FIG. 8 is a view similar to FIG. 2, but illustrating still another
embodiment of control device;
FIG. 9 is a sectional view illustrating a typical control device
used as an interface between a printed circuit and wire
conductors;
FIG. 10 is a sectional view taken on the line 10--10 of FIG. 9;
FIG. 11 is a view similar to FIG. 9 but illustrating the control
device sandwiched between two printed circuits;
FIG. 12 is a view similar to FIG. 8, but illustrating another
embodiment of control device;
FIG. 13 is a view similar to FIG. 9, but illustrating the device of
FIG. 12 used with a double-deck printed circuit;
FIG. 14 is an isometric view of another embodiment of control
device; and
FIG. 15 is a sectional view taken on the line 15--15 of FIG.
14.
A control device constructed in accordance with the invention
comprises essentially a unitary body or pad formed of a synthetic,
inorganic, resilient, nonconductive substance such as silicone
rubber or polyurethane, body having at least one inlay or portion
thereof constituted by nonconductive material such as silicone
rubber or polyurethane throughout which is dispersed a quantity of
discrete, electrically conductive particles. According to one
embodiment of the invention the portion of the pad containing the
conductive particles and the dispersion of the particles are such
that, when the pad is in its normal, unstressed condition the
electrical resistance of the pad is infinite and the pad is
nonconductive. When the pad is subjected to compressive force of
sufficient magnitude, however, the particles are forced to move
relatively to one another into particle-to-particle engagement. The
resistance of the pad thereupon changes to that of the metal
particles and the pad becomes electrically conductive. Upon release
of the compressive force, the inherent resilience of pad restores
it to its normal, unstressed condition whereupon the particles
again move relatively to one another, but in this instance in such
manner as to disengage one another and render the pad
nonconductive. The change from conductive to nonconductive
condition, and vice versa, occurs rapidly, as is the case with a
conventional switch of the snap-action type.

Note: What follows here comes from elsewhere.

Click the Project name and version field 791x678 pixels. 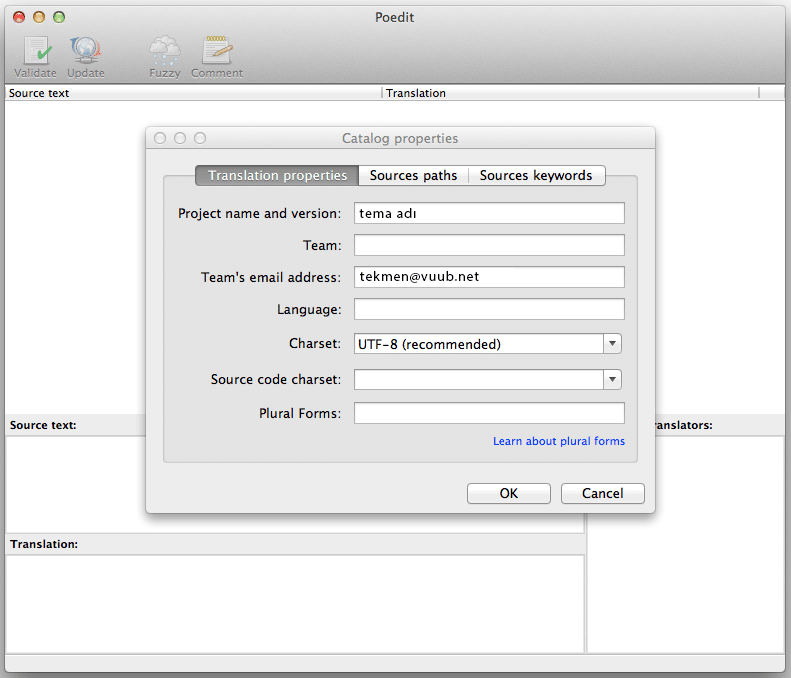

According to another embodiment of the invention the portion of the
pad containing the conductive particles is molded under pressure so
that when the pad is in its normal, unstressed condition the
conductive particles are in conductive engagement, thereby
rendering that portion of the pad electrically conductive without
the application of an external compressive force. The nonconductive
material has a coefficient of thermal expansion which is
substantially greater than that of the metal particles so that,
when the temperature of the pad is raised, either by current flow
or by an increase in ambient temperature, the nonconductive
material expands at a greater rate than that of the conductive
particles so as to cause the particles to move apart and render the
pad nonconductive. Upon cooling of the pad, the thermally expanded
material will contract, thereby inherently returning the conductive
particles into conductive engagement.
The number of particles which move into particle-to-particle
engagement may vary according to the force applied to the body or
to the compressive force under which it is formed, and it is not
essential that all of the particles engage one another. It is only
necessary that a train of particles be in engagement between the
other current conductors of a circuit so as to establish a
conductive path through the body. In fact, it is preferred that not
all of the particles in the body engage one another. In such a
case, one train of engaged particles may be consumed by an overload
current, thereby rendering the body nonconductive. Other particles,
however, will be unaffected thereby making it possible for such
other particles to form additional trains for current
conduction.
An advantage of devices of the kind herein disclosed is the ease
with which they may be varied to conform to differing operating
requirements. In general, the compressive force required to render
a composite body portion conductive will be directly proportional
to the thickness of the pad. A given sample of the composite body
or pad, therefore, can be made responsive to extremely light
pressures or responsive to relatively heavy pressures, depending on
the thickness of the pad. The sensitivity of the device also is
related to the quantity and size of the conductive particles. The
force required to render a pad conductive varies, in general,
inversely according to the quantity of particles contained within
the pad and varies directly according to the size of such
particles. It is possible, therefore, to manufacture devices having
greatly differing operating characteristics.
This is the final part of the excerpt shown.